Prison de Nancy-Maxéville : Évasion UHSI

Le mercredi 11 juin à 5h31, une alarme se déclenche à l’UHSI. Le surveillant en poste à la PEP intervient dans le cadre de la procédure habituelle, il vérifie et contrôle ses moniteurs et acquitte à 5h32. Il termine alors son quatrième service consécutif de 12h15, dont sa deuxième nuit.

Il cumule chaque mois, comme grand nombre de ses collègues, plus de 50h supplémentaires.

Le bâtiment UHSI est équipé d’un système d’alarme obsolète, connu pour ses nombreux dysfonctionnements.

Système trop lent à réagir, pas de zoom sur les zones d’alarmes activées,16 écrans à consulter, déclenchements intempestifs, Ces défaillances ont été signalées à de multiples reprises par les agents. Aucune mesure n’a été prise à ce jour pour y remédier.

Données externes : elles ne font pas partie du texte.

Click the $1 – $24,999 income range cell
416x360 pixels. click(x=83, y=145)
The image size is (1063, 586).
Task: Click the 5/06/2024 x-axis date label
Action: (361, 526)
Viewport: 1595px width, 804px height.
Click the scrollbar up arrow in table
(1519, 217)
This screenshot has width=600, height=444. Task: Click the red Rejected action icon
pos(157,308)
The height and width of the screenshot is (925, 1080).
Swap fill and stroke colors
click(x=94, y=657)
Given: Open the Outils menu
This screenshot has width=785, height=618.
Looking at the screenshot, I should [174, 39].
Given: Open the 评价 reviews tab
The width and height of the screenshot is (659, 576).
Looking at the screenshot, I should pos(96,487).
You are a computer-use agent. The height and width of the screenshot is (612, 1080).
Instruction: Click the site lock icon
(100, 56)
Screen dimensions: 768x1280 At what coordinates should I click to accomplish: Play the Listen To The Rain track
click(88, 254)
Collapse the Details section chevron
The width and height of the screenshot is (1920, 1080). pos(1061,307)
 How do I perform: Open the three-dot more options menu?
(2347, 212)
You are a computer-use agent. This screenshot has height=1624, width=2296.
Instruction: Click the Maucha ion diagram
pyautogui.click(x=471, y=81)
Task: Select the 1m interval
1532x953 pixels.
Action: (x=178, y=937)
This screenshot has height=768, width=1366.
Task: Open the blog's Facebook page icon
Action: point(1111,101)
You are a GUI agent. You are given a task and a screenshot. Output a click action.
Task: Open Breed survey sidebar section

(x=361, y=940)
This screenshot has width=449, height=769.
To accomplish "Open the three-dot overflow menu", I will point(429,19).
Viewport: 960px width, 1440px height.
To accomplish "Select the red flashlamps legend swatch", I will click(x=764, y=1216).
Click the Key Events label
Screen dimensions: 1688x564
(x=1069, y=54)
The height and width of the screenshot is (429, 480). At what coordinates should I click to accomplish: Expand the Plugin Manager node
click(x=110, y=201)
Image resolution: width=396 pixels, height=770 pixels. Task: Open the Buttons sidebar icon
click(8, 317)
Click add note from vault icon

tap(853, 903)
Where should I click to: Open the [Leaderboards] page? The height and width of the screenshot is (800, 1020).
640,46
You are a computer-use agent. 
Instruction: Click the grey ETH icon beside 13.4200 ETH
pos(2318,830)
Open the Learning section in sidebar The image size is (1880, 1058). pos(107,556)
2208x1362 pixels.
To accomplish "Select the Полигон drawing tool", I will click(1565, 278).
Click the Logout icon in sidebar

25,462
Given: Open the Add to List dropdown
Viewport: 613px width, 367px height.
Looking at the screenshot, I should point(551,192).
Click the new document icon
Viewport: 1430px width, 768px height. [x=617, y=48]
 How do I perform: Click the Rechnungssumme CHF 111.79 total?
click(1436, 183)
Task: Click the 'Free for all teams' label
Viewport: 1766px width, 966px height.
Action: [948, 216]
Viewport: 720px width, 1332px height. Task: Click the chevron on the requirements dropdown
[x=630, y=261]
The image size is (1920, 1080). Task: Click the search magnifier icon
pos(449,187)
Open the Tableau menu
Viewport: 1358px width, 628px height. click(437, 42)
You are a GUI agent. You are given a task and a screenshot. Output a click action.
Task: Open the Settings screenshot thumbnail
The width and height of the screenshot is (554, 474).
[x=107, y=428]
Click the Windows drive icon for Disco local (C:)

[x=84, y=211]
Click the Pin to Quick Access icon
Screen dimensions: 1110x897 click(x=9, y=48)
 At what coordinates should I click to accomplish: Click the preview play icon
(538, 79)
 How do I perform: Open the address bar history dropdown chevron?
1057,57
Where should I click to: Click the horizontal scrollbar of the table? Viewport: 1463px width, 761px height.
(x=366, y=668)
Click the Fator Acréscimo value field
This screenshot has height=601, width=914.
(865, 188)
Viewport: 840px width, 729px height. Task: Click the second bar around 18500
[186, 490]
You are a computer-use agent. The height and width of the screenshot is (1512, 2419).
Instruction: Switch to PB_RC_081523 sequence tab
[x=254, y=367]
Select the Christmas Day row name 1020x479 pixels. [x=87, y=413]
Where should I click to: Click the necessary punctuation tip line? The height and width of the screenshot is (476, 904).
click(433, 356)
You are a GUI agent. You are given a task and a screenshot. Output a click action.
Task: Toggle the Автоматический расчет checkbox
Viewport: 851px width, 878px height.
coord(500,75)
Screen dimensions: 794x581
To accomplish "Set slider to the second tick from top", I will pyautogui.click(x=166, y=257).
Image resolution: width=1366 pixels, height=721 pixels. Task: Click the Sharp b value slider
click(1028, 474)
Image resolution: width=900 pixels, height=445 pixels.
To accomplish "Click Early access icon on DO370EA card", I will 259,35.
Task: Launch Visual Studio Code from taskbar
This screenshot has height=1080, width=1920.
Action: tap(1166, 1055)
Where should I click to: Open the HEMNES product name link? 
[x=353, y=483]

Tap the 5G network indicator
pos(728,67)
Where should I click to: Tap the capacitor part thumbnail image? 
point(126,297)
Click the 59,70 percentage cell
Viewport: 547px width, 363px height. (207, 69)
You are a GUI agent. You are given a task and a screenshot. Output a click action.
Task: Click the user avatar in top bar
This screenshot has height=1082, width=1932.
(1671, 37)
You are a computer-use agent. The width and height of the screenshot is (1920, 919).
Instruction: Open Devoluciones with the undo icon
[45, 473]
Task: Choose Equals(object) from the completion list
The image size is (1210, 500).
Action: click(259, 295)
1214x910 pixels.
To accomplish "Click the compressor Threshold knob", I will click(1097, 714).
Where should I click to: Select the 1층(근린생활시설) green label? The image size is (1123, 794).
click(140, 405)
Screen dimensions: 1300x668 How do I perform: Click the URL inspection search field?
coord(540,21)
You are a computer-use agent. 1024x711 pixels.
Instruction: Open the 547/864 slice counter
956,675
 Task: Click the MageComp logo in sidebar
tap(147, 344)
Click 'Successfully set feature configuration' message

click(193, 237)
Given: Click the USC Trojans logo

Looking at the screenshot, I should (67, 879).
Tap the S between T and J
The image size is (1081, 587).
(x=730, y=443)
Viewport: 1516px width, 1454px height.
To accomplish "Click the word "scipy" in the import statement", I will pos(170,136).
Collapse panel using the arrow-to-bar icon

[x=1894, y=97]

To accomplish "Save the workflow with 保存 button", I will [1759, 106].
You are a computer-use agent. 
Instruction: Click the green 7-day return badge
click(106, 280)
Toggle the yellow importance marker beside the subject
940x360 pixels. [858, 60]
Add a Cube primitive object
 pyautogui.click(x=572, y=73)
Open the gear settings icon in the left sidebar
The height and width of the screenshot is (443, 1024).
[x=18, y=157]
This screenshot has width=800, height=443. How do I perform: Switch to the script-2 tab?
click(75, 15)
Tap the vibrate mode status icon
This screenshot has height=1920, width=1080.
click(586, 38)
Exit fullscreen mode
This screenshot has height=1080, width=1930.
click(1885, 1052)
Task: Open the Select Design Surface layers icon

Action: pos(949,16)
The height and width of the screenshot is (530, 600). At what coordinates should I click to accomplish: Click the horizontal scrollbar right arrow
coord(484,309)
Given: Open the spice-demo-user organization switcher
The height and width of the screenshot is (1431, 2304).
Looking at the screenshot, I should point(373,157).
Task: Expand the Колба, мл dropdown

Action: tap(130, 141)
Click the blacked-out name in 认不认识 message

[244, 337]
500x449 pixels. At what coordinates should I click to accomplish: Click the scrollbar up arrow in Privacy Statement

Par la suite, on apprendra que la caméra a enregistré à 5H40 le passage d’un individu sur un laps de temps de sept secondes, sans qu’aucune alarme ne se déclenche à ce moment-là.

Par ailleurs, des questions doivent être posées : comment un détenu de 60 kg a-t-il pu démonter seul une fenêtre, un lit médicalisé et tordre des barreaux ?

Cette situation révèle une faille de sécurité structurelle majeure, dont l’origine dépasse clairement la responsabilité individuelle d’un seul agent.

Le détenu avait été transféré depuis le CP de Metz. Il était connu pour ses antécédents de tentatives d’évasion.

Son niveau d’escorte 2 a bien été communiqué, mais il a été manifestement sous-estimé.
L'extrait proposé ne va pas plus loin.